Of the lines listed below, return exactly those that run from the line containing "Task: Open the 文件 menu" through the line containing "You are a computer-use agent. Viewport: 467px", both included.
════════════════════
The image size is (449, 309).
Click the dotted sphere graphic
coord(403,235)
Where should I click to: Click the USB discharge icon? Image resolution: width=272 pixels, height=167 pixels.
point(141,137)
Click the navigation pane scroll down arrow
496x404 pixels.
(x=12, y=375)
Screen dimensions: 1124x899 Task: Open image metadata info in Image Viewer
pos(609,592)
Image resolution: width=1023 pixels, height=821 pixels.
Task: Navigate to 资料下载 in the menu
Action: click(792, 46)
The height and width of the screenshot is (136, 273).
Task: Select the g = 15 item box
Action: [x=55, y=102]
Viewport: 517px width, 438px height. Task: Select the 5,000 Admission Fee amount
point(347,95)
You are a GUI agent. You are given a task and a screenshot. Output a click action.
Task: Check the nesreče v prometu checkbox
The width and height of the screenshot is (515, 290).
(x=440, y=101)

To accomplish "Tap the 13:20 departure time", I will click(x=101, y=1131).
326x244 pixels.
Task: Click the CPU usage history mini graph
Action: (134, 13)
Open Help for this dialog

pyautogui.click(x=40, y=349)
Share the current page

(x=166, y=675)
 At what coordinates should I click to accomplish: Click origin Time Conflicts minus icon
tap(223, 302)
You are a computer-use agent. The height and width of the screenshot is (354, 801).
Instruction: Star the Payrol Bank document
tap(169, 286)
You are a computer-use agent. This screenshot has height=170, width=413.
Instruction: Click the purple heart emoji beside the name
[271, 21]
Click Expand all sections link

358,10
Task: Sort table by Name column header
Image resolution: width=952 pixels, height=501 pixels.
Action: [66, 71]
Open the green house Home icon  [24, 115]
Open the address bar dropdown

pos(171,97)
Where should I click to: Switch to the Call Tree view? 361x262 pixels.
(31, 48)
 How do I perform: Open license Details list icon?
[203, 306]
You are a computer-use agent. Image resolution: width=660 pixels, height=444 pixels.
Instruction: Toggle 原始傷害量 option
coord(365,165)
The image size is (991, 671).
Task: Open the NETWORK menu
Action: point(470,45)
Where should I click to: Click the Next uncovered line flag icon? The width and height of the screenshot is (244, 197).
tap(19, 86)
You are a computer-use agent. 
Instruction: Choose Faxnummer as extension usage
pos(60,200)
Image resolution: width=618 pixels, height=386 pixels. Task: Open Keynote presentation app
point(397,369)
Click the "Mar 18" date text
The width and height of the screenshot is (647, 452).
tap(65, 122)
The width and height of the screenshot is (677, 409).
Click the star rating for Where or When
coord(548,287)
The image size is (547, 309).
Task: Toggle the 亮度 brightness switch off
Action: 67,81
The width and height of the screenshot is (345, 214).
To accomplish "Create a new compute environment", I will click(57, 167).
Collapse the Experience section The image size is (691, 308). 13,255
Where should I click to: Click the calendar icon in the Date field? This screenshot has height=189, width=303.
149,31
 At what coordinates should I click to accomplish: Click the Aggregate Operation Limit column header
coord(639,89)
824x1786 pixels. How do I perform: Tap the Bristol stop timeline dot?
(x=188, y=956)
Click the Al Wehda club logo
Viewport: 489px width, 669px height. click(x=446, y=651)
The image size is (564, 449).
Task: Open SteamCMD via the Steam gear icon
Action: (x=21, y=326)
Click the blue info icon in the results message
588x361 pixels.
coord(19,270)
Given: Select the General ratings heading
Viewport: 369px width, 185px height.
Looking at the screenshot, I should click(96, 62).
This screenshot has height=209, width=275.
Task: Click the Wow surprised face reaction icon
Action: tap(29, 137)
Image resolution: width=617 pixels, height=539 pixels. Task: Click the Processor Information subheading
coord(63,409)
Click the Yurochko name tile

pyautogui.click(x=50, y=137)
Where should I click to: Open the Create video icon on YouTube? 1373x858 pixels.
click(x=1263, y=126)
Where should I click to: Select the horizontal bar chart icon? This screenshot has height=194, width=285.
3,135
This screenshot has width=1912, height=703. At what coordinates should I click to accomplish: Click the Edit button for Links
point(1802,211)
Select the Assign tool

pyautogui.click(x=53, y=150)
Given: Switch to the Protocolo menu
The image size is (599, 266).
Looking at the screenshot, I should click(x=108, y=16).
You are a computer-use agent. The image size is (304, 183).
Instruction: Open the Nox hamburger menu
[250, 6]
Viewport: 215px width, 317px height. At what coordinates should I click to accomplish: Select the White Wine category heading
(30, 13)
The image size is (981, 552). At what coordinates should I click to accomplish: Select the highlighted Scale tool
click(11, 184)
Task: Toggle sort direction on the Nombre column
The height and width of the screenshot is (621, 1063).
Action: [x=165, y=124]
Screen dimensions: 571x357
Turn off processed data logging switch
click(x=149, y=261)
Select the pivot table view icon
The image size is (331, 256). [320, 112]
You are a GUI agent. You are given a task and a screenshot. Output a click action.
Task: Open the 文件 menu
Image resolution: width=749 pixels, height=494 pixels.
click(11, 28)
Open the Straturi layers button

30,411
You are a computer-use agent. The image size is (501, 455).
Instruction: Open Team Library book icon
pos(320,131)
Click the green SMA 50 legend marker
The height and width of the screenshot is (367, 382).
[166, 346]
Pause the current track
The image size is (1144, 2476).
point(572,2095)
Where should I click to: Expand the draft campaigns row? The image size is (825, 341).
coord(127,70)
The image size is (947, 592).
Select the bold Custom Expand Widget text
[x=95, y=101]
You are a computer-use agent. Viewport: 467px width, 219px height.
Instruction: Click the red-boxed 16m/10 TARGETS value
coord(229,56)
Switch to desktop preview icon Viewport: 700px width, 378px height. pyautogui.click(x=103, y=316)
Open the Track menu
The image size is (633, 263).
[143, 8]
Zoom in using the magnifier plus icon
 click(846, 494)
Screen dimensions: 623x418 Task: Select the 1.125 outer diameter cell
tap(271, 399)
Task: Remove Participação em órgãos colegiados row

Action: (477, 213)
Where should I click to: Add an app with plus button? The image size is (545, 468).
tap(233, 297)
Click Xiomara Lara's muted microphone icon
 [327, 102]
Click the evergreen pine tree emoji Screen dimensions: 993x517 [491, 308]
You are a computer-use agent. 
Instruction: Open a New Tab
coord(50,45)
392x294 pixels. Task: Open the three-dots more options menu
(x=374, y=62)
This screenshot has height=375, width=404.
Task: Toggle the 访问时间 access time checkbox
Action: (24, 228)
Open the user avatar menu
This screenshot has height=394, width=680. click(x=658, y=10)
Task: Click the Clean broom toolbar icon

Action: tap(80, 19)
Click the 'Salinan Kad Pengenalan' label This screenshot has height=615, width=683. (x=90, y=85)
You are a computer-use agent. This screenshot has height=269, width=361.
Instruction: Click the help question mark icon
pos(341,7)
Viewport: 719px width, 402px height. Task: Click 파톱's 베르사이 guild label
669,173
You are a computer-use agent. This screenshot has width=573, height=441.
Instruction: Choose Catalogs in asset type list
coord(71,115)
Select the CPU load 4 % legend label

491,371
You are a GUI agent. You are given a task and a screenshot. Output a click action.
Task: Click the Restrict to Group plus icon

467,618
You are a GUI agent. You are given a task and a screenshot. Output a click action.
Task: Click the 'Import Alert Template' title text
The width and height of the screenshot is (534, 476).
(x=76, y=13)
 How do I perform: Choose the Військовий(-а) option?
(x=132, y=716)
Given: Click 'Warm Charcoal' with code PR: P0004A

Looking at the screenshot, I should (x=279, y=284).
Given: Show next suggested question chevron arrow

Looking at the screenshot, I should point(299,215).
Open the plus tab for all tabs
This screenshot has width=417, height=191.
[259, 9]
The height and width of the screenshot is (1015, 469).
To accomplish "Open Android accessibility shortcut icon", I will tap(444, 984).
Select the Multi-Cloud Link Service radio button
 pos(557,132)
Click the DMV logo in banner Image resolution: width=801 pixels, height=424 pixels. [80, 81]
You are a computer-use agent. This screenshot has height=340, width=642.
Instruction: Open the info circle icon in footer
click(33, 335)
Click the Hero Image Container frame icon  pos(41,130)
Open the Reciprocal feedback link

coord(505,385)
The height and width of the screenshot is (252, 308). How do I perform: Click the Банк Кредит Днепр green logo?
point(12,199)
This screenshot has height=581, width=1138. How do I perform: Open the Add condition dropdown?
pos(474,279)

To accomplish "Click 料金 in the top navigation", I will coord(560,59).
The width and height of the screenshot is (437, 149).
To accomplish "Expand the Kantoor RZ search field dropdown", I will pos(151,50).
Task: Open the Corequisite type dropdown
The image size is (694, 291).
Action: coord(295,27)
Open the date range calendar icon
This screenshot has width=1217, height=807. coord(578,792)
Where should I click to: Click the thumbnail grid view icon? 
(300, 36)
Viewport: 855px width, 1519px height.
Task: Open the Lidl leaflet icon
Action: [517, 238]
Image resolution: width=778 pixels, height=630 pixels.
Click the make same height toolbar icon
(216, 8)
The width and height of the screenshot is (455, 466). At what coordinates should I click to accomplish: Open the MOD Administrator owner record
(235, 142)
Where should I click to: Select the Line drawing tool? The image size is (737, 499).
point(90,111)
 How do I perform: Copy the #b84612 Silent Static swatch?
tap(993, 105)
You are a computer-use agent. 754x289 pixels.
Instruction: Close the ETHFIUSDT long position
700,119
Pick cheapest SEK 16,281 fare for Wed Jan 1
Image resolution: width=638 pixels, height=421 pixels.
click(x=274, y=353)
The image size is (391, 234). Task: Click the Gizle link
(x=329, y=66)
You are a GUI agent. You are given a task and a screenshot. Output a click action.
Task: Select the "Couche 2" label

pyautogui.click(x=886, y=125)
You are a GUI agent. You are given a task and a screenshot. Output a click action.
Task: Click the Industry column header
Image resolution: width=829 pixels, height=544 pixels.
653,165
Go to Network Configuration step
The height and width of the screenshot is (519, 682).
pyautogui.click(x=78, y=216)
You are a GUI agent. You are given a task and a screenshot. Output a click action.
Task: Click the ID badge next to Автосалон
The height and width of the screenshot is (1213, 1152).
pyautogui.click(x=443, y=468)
════════════════════
== Reply ==
Task: Open the 文件 menu
Image resolution: width=749 pixels, height=494 pixels.
click(11, 28)
Open the Straturi layers button

30,411
You are a computer-use agent. The image size is (501, 455).
Instruction: Open Team Library book icon
pos(320,131)
Click the green SMA 50 legend marker
The height and width of the screenshot is (367, 382).
[166, 346]
Pause the current track
The image size is (1144, 2476).
point(572,2095)
Where should I click to: Expand the draft campaigns row? The image size is (825, 341).
coord(127,70)
The image size is (947, 592).
Select the bold Custom Expand Widget text
[x=95, y=101]
You are a computer-use agent. Viewport: 467px width, 219px height.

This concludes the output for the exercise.